본 논문에서는 문장에서 단어가 전달하는 정보의 양을 추측할 수 있는 LSTM 신경망 기반 언어 모델링 시스템을 제안하였다. 제안한 시스템을 이용하여 문장의 각 단어에 대한 읽기 시간이 써프라이절과 엔트로피 감소와 같은 정보 이론적 측정치에 의해 예측될 수 있는지 비교 분석하였다. LSTM 기반 언어 모델은 영어 문장 말뭉치를 대상으로 심층 학습이 진행되었으며, 심층 학습된 모델을 통해 실험실에서 한국인 영어 학습자가 읽은 영어 테스트 문장의 각 단어에 대한 써프라이절과 엔트로피 감소 측정치를 계산하였다. 그리고 언어 모델의 문장 처리 결과는 선형 mixed-effect 통계 모델을 구축하여 정보 이론적 측정치와 읽기 시간을 비교 분석하였다. 실험 결과, LSTM 신경망 기반 언어 모델을 이용하여 예측한 문장에 대한 써프라이절과 엔트로피 감소 정보는 문장 이해 (즉, 읽기 시간)와 양의 상관관계가 있음을 써프라이절과 엔트로피 감소 가설을 검증하여 확인할 수 있었다.


Keywords: Entropy reduction, Long Short-Term Memory network, Language model, Surprisal 키워드: 장단기 기억 신경망, 언어 모델, 써프라이절, 엔트로피 감소

Ⅰ. INTRODUCTION

In the last several years, there has been substantial success in applying recurrent neural networks (RNNs) to a language modeling. For example, given that a language model tries to predict the next word based on the previous ones in a sentence, if one is trying to predict the last word in “the clouds are in the sky,” one doesn’t need any further context – it’s pretty obvious that the next word is going to be sky. In similar cases, where the gap between the relevant information and the place where it’s needed is small, RNNs can learn to effectively use the information that has evolved.

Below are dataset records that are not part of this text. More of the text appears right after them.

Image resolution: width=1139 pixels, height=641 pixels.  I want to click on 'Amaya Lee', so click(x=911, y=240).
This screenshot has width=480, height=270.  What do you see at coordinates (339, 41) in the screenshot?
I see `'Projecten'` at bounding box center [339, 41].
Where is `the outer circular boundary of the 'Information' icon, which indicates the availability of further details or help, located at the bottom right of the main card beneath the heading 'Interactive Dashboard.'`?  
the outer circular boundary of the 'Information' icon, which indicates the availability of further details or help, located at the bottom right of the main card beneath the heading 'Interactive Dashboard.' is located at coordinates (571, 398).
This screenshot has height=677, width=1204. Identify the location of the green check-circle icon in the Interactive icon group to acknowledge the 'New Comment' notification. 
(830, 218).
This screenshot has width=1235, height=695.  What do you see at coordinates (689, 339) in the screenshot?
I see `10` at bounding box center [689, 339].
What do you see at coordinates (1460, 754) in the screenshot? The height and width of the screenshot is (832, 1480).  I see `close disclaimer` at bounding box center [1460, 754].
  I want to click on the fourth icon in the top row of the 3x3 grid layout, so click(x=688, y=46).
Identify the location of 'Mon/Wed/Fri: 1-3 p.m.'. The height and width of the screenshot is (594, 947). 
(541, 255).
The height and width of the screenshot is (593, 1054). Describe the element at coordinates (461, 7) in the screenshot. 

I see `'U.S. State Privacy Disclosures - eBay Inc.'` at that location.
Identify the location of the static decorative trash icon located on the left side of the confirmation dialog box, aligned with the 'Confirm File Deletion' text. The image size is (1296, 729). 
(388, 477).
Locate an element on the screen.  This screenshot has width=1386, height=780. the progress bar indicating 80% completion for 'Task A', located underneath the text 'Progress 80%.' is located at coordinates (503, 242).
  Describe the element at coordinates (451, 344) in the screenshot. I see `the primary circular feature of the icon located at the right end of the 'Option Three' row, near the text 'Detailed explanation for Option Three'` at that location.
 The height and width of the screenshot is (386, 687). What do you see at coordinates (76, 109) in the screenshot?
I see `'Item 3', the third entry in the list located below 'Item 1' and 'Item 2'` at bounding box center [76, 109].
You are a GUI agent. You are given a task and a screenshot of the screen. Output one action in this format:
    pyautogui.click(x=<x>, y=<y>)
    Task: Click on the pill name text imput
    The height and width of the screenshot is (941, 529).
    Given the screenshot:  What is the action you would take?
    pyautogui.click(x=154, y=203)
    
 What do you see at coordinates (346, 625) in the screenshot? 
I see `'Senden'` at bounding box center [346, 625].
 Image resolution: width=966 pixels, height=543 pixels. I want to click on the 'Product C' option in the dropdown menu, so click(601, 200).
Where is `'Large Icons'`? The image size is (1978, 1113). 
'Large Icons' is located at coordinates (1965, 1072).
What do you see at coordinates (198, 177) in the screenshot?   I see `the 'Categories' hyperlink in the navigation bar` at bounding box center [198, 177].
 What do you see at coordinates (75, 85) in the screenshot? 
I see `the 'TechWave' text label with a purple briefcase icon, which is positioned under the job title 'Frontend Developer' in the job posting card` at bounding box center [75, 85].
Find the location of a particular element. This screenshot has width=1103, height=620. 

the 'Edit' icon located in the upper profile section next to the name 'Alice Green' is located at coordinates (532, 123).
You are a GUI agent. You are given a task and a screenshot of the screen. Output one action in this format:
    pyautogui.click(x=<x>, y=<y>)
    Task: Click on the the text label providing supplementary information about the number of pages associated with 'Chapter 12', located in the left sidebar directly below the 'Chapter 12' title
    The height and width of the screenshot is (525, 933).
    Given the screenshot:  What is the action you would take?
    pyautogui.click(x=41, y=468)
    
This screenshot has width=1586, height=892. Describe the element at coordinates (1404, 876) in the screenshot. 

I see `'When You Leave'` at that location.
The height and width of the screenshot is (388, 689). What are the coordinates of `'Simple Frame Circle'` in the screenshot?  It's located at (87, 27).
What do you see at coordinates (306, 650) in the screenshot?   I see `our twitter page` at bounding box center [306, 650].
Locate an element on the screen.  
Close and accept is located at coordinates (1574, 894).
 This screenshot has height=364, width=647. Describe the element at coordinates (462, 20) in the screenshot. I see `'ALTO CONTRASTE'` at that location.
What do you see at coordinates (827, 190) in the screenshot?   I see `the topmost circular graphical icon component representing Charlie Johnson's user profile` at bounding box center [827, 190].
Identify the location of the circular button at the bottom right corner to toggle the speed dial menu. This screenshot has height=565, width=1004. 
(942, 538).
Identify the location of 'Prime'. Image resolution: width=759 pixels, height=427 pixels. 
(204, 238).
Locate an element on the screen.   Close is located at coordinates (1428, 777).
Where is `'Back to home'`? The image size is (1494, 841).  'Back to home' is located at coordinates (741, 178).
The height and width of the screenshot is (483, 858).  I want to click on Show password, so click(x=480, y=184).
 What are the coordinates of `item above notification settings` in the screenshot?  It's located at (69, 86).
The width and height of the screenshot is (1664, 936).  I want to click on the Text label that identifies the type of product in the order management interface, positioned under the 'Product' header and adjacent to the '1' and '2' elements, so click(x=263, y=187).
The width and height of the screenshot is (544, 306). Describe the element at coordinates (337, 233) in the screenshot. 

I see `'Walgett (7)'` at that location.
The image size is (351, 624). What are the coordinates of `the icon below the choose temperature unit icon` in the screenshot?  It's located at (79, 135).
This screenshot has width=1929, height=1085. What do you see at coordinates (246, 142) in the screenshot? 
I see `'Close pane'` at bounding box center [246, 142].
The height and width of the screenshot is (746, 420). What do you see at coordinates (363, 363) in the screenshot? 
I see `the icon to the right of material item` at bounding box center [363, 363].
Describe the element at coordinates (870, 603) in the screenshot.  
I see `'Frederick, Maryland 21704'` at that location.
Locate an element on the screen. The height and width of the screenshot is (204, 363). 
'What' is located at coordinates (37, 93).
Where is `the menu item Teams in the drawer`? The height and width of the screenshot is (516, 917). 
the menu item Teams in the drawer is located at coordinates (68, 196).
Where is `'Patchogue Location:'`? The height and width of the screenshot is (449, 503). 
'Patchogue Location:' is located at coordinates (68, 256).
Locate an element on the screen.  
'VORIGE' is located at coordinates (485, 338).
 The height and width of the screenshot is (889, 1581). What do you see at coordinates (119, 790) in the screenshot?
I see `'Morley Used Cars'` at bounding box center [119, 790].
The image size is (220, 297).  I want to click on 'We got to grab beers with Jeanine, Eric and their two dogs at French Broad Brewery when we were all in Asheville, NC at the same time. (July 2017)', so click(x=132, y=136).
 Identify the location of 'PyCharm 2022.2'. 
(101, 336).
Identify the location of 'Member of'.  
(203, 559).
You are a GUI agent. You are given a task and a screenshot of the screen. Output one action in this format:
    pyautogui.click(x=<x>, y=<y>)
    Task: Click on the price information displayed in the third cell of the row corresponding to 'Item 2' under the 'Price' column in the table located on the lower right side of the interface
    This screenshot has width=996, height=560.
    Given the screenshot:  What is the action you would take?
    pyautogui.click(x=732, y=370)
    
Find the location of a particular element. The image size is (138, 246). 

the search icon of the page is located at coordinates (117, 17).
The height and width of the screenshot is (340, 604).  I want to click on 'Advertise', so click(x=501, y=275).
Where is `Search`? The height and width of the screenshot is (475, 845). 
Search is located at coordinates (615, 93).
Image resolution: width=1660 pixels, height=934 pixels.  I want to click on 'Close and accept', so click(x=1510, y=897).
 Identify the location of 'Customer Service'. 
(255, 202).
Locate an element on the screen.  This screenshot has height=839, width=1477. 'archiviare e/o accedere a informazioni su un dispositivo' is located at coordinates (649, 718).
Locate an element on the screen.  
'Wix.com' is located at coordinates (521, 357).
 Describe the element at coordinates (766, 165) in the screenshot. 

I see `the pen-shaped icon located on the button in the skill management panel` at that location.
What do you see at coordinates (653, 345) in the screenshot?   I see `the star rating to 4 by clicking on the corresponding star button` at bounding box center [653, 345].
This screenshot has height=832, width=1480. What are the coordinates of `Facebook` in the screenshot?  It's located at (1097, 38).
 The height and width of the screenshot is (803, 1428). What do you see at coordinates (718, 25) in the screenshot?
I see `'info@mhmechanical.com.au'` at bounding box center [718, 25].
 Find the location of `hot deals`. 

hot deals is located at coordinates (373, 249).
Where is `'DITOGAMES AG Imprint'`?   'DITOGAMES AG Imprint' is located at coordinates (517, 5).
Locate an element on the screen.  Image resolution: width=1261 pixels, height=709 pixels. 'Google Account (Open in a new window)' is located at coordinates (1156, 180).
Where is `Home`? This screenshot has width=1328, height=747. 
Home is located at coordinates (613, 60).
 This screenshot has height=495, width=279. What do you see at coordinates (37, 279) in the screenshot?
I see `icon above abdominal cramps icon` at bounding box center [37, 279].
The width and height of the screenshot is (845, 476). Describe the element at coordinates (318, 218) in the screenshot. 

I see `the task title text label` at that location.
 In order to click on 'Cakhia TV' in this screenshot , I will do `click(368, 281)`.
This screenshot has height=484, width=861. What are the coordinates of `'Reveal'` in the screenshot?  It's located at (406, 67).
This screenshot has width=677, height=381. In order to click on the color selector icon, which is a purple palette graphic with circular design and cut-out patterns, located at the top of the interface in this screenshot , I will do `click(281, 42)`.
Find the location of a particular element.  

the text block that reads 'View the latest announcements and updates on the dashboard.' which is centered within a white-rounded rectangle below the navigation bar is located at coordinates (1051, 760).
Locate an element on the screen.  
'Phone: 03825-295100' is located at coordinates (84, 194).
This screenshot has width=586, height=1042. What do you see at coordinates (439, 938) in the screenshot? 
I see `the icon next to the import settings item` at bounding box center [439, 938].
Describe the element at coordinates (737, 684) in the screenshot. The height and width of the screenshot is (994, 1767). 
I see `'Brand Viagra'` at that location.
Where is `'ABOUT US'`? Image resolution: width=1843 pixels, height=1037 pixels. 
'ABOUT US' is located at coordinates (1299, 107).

But there are cases where we need more contextual information in making a prediction. If one is trying to predict the last word in the following discourse like “I grew up in Korea. ⋯ I speak fluent Korean”, the information given immediately prior to the last word (i.e., speak) suggests that the last word at hand is most probably the name of a language, but if we want to narrow down which language it is, we need to retrieve the information from the word Korea given in the preceding sentence further back. It’s thus certainly evident that the gap between the relevant information and the point where it is needed becomes very large.

Unfortunately, as such a gap grows large, RNNs become unable to learn to connect that gap. But the Long Short-Term Memory (LSTM) networks as a special kind of RNN are capable of learning long-term dependencies. LSTMs are explicitly designed to resolve the long-term dependency problem [1].

Much recent works in computational linguistics and natural language processing (NLP) have employed the information theory to bridge between language models and cognitive experiments [2-5]. For example, as one reads a certain sentence, one understands each word based on one’s understanding of previous words. Each word conveys a certain amount of information. The amount of information conveyed by a word (or word-information for short) can be computed from probabilistic models of language, whereas the amount of cognitive effort involved in processing a word can also be calculated by measuring word reading times taken during the task of reading words in a sentence [6-7].

In other words, the reading time for a word in a sentence depends on the amount of information that the word at hand conveys. The relation between the reading time and the measure of word-information has been elaborated on and more clearly defined by the development of sentence-processing models. Particularly, the comparison between reading times and word-information values has revealed that more informative words take longer to read [8].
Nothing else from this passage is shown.